If you prefer pictures, check panels where Eren stands next to his comrades in training photos or Corps formations — early panels show him roughly equal to Mikasa, later panels visibly taller than some of the squad, which matches the printed stats. It’s nice when the art and official notes line up; feels neat and tidy to me.
Theo
Theo
2025-11-09 08:09:29
My instinct is always to cross-reference art with the official databook pages, because the manga panels themselves rarely print numbers directly — the margins and extras do that work. The canonical confirmation comes from two things: the printed character profiles inside the tankobon volumes and the visual confirmation panels where Eren is positioned alongside named characters whose heights are also listed.

The profile pages explicitly put Eren at 170 cm at the start of the series and 183 cm after the time-skip; those are Isayama's figures. Then you can scan panels—training corps photos, regiment lineups, and several team-shot pages—where Eren's relative height compared to Mikasa, Armin, and Levi matches the official stats. If you're into more forensic fandom work, match the panels where Levi (160 cm in the profiles) stands next to Eren — the visual gap after the time-skip tracks with the numerical change. I personally find that mix of text and art very satisfying; it feels like the worldbuilding has real weight.
Stella
Stella
2025-11-09 12:26:00
I get a little giddy talking about this, because literal proof in manga Margins is the kind of nitpicky joy I live for.

If you want outright canonical confirmation, the clearest places are the official character profile pages printed inside the collected 'Attack on Titan' volumes. Those author-supplied stats list Eren's height explicitly: pre-time-skip he's listed at 170 cm, and after the time-skip he's listed at 183 cm. Those are the numbers fans quote because they're printed by the creator in the tankobon extras — so they're as canon as it gets.

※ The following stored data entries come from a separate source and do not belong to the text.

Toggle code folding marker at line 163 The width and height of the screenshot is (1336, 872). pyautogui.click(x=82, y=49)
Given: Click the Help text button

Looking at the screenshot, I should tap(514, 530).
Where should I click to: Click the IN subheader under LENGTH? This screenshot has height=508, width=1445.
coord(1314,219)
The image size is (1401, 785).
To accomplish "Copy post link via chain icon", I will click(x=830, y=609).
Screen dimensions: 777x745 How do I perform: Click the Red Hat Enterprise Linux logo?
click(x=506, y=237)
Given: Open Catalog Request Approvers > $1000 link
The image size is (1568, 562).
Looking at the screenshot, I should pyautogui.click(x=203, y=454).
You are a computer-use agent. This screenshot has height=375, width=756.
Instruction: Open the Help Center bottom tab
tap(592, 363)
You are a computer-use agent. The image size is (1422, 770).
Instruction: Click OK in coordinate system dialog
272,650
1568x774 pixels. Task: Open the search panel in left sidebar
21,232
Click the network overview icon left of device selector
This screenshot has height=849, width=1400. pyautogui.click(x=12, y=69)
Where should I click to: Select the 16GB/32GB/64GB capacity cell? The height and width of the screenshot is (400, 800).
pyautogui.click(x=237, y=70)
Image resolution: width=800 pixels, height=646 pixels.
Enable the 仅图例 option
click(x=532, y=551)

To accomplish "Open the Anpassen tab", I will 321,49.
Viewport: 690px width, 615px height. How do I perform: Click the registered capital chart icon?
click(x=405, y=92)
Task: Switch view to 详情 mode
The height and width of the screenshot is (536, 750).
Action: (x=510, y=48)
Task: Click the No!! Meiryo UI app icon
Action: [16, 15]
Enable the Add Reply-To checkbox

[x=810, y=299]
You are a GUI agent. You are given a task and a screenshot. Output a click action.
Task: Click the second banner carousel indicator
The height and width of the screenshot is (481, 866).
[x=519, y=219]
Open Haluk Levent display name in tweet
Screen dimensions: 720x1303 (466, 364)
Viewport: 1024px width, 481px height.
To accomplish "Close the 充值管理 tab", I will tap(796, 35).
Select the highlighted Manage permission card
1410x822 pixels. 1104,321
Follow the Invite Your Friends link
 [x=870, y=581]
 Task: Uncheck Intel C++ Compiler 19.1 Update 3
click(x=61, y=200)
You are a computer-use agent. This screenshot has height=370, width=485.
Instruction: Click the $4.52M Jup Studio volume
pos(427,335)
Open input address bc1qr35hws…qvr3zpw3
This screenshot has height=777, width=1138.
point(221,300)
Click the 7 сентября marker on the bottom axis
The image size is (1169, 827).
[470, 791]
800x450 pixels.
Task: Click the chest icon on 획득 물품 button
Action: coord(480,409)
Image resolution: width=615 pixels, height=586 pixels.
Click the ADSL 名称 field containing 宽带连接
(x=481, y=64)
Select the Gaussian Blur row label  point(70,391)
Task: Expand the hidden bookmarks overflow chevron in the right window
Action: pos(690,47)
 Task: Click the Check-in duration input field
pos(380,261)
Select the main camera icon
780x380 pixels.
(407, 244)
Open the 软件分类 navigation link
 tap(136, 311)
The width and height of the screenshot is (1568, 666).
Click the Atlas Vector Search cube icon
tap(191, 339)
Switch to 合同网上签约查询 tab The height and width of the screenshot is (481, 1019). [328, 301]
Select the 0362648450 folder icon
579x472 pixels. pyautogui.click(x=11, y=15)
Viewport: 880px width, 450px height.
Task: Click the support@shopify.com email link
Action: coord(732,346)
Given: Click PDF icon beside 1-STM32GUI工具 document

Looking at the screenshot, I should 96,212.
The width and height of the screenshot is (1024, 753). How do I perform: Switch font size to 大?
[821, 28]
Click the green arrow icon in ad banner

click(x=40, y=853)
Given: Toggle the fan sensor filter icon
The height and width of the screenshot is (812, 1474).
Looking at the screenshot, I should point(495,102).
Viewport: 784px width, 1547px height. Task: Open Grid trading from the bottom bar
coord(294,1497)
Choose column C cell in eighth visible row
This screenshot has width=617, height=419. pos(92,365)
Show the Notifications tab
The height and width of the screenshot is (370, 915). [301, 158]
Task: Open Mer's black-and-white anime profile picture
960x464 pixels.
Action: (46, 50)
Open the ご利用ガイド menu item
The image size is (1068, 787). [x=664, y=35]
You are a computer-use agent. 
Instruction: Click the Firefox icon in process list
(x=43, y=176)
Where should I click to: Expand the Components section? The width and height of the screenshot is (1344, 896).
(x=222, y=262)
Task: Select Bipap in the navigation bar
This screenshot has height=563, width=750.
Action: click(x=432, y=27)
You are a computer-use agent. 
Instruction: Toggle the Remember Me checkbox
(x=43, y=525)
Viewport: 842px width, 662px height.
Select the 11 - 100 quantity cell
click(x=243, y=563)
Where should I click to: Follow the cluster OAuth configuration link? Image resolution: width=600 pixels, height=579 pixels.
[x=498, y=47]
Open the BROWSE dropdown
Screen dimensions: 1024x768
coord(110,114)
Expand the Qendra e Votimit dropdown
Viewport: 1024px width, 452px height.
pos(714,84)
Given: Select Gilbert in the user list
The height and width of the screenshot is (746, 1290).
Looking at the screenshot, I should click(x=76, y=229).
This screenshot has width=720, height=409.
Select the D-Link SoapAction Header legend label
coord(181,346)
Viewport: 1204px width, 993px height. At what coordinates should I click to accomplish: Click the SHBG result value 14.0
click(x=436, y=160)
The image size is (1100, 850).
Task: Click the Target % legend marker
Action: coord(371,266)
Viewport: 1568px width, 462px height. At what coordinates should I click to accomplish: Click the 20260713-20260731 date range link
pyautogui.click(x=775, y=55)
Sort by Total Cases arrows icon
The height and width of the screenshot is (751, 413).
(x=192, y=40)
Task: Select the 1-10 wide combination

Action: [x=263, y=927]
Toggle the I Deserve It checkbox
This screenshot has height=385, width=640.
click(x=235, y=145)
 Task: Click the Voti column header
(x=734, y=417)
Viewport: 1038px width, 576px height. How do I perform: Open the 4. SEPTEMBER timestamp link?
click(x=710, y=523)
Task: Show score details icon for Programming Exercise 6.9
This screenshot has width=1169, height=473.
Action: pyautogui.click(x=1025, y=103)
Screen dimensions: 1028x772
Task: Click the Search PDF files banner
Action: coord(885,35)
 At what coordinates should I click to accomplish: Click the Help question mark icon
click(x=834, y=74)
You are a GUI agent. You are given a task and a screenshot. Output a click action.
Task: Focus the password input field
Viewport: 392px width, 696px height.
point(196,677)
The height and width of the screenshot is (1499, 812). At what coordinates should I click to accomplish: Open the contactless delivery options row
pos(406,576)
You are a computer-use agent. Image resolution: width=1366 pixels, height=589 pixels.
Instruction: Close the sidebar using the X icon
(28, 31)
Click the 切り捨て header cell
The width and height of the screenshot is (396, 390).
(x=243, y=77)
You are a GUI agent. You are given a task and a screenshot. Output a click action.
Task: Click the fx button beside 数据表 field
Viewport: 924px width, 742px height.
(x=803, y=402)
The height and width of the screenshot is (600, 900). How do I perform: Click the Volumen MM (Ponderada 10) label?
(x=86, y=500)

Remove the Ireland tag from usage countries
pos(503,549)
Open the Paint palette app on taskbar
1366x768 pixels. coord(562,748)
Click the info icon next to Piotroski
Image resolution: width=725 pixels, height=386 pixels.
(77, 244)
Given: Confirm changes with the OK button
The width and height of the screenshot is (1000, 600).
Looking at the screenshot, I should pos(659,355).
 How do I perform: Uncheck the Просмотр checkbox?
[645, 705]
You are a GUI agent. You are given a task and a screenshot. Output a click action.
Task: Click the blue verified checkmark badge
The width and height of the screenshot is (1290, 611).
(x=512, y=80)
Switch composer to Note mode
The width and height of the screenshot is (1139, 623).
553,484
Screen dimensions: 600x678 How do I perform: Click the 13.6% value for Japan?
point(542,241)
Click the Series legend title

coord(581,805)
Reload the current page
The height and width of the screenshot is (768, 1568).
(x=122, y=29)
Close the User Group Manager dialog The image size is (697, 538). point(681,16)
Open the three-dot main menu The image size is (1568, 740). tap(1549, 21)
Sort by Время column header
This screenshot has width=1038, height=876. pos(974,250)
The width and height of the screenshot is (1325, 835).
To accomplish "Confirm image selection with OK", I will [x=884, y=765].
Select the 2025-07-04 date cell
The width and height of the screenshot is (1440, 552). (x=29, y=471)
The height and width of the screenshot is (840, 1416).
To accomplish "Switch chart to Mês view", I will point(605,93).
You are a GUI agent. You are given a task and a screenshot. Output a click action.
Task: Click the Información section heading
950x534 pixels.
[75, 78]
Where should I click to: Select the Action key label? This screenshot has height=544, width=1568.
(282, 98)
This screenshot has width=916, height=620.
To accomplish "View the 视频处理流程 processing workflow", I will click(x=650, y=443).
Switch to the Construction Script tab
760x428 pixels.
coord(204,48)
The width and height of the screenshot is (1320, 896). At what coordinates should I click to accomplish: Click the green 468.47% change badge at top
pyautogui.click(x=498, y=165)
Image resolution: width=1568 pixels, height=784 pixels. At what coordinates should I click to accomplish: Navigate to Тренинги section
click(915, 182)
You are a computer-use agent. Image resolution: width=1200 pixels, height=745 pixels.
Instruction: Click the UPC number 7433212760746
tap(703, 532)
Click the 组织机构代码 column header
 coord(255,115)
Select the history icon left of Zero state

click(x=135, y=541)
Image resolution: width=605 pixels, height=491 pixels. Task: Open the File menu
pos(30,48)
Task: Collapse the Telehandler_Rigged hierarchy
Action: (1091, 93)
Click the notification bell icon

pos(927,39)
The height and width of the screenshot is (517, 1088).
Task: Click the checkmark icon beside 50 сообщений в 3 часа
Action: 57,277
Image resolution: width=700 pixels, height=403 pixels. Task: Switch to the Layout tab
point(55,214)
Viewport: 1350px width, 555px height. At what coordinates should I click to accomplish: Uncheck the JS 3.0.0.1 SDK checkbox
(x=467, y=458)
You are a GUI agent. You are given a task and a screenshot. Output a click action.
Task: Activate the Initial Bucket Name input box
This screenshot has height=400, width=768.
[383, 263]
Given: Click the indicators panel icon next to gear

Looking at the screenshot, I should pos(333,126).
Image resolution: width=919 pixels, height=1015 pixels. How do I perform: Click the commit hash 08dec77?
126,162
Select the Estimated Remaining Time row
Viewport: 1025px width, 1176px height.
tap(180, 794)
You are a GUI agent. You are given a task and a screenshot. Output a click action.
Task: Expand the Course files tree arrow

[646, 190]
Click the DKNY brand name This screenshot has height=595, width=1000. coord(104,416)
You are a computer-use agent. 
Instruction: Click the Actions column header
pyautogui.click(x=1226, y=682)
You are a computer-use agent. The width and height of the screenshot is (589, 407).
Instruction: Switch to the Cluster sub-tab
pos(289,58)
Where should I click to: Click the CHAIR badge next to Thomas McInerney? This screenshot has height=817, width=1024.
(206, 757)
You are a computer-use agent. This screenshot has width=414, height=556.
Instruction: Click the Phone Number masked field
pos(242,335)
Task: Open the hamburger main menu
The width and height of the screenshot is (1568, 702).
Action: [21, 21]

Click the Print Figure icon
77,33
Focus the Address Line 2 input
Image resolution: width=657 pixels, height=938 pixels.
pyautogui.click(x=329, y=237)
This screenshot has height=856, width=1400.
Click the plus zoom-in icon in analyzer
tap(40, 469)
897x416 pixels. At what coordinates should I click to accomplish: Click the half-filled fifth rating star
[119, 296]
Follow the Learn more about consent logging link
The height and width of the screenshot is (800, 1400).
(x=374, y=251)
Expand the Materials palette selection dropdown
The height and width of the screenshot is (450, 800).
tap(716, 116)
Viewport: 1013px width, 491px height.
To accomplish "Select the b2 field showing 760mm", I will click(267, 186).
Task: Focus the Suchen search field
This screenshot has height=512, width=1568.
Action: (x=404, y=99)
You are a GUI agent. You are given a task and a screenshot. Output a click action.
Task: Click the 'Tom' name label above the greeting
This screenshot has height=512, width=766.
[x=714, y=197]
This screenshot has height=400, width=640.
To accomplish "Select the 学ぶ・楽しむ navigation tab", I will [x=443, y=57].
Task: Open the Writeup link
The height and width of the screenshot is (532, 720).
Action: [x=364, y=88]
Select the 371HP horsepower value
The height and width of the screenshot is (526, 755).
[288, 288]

Beyond the written stats, the panels that visually back those numbers up are the side-by-side comparison scenes. Early chapters show Eren next to Mikasa and Armin in the 104th Training Corps sequences where his head reaches roughly the same level as Mikasa's, matching the pre-time-skip stat. After the jump, panels of him standing beside older characters like Levi or during Survey Corps formations make his increased height obvious and consistent with the 183 cm listing. I love how Isayama uses layout and other characters' profiles to make those numbers feel believable.